Mayo Clinic Dolores Jean Lavins Center for Humanities in Medicine
Programming of the carillon at Mayo Clinic is administered by the Mayo Clinic Dolores Jean Lavins Center for Humanities in Medicine. The center supports Mayo Clinic’s primary value, the needs of the patient come first, by integrating the arts and other expressions of human culture into the healing environment.
The Center engages interconnected communities of patients, families, staff, learners and the public to promote the artful and compassionate delivery of health care. Music, visual art, dance, theatre, creative writing, lectures and other educational programs all contribute to the healing environment and uniquely touch each of Mayo’s three shields: Patient Care, Education and Research. Furthermore, Humanities in Medicine is a champion and ideal collaborator for Mayo Clinic initiatives such as the institution’s commitment to diversity and inclusion, emphasis on innovation, encouragement of continued professional development and, most significantly, belief in caring for the whole patient. The Center for Humanities in Medicine operates throughout the Mayo Clinic with program staff in Rochester, Minnesota; Jacksonville, Florida; and Phoenix, Arizona.

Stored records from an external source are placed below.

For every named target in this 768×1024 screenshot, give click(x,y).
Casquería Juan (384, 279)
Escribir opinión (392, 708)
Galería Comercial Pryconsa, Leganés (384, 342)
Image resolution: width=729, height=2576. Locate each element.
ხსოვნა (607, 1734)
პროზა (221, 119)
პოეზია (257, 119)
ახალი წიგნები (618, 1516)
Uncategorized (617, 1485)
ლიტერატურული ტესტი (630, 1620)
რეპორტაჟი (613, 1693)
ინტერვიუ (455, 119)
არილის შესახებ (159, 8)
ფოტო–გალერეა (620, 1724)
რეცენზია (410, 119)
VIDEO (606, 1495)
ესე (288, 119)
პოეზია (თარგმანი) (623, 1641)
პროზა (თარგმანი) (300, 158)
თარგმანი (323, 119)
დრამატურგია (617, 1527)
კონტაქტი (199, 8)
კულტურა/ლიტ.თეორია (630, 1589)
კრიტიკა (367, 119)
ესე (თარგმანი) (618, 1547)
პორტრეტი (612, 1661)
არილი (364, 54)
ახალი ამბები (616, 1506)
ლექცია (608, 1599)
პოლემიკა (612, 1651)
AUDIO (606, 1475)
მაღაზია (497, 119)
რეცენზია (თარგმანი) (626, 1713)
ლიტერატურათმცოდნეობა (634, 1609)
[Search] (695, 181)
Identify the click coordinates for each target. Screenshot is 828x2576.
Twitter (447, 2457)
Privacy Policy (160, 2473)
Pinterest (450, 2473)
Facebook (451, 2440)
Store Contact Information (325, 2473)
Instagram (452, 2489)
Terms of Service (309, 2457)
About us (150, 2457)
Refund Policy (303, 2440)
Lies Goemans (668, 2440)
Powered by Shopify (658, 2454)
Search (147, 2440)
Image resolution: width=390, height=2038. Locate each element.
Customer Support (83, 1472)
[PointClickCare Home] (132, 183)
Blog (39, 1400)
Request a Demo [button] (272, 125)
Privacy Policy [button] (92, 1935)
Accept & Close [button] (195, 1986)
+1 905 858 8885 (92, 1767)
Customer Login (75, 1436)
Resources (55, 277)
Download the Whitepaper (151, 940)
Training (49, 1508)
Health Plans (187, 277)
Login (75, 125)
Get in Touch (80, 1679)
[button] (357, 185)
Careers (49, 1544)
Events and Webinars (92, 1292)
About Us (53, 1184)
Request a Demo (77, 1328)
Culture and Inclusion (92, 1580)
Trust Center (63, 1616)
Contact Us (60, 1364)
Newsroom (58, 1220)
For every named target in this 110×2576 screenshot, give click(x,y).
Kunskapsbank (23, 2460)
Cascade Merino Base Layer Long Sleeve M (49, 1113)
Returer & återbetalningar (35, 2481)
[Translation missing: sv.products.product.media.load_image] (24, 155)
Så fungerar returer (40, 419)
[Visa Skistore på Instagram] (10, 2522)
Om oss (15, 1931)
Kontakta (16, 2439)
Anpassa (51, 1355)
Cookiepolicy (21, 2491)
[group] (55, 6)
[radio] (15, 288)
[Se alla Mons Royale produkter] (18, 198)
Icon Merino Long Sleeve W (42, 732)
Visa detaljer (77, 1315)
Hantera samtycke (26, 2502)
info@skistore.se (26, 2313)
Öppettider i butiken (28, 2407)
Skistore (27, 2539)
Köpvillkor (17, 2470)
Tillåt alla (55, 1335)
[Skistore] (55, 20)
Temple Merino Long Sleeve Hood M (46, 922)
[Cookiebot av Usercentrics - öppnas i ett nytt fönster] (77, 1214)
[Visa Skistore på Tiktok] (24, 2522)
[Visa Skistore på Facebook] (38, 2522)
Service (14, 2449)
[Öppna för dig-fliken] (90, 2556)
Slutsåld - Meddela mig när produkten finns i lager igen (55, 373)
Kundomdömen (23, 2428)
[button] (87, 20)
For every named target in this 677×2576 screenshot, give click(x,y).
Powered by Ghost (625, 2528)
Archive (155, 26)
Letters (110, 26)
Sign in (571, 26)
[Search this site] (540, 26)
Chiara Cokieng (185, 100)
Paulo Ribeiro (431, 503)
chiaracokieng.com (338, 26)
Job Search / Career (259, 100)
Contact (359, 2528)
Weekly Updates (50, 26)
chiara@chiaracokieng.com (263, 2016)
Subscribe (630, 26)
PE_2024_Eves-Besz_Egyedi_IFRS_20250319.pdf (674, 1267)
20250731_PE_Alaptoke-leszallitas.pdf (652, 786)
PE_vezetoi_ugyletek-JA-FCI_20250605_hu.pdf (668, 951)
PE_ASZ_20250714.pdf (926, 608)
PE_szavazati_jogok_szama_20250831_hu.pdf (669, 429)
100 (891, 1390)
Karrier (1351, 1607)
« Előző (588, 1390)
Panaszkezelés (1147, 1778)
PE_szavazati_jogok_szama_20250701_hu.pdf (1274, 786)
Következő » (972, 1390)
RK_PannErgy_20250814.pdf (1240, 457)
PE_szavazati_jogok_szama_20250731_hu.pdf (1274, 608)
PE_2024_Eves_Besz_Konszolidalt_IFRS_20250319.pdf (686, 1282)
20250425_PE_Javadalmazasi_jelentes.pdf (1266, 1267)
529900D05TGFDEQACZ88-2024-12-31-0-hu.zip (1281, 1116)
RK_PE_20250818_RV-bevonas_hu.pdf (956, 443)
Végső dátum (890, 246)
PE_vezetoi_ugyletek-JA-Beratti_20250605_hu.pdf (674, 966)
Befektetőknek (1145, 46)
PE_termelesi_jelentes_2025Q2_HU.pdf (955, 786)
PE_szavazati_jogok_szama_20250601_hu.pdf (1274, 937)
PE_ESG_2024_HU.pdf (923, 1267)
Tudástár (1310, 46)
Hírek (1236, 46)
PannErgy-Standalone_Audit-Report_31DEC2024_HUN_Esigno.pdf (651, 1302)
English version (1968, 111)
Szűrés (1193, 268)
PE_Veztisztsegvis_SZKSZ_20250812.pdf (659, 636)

The Dolores J. and Paul N. Lavins Fund in Humanities in Medicine endowed the Rochester program in 2014. Mrs. Lavins was known for her love of the arts and was a devotee of theatre, opera and dance. As loyal patients of Mayo Clinic, Dolores and Paul valued Mayo’s unique ability to integrate the arts as part of the healing process. After Dolores’ passing in 2010, the Dolores and Paul Lavins Foundation made a gift that names the Dolores Jean Lavins Center for Humanities in Medicine in her honor. This generous gift supports our mission to offer an engaging and reflective healing environment for patients and their families through music concerts, visual art exhibitions and beautiful architecture.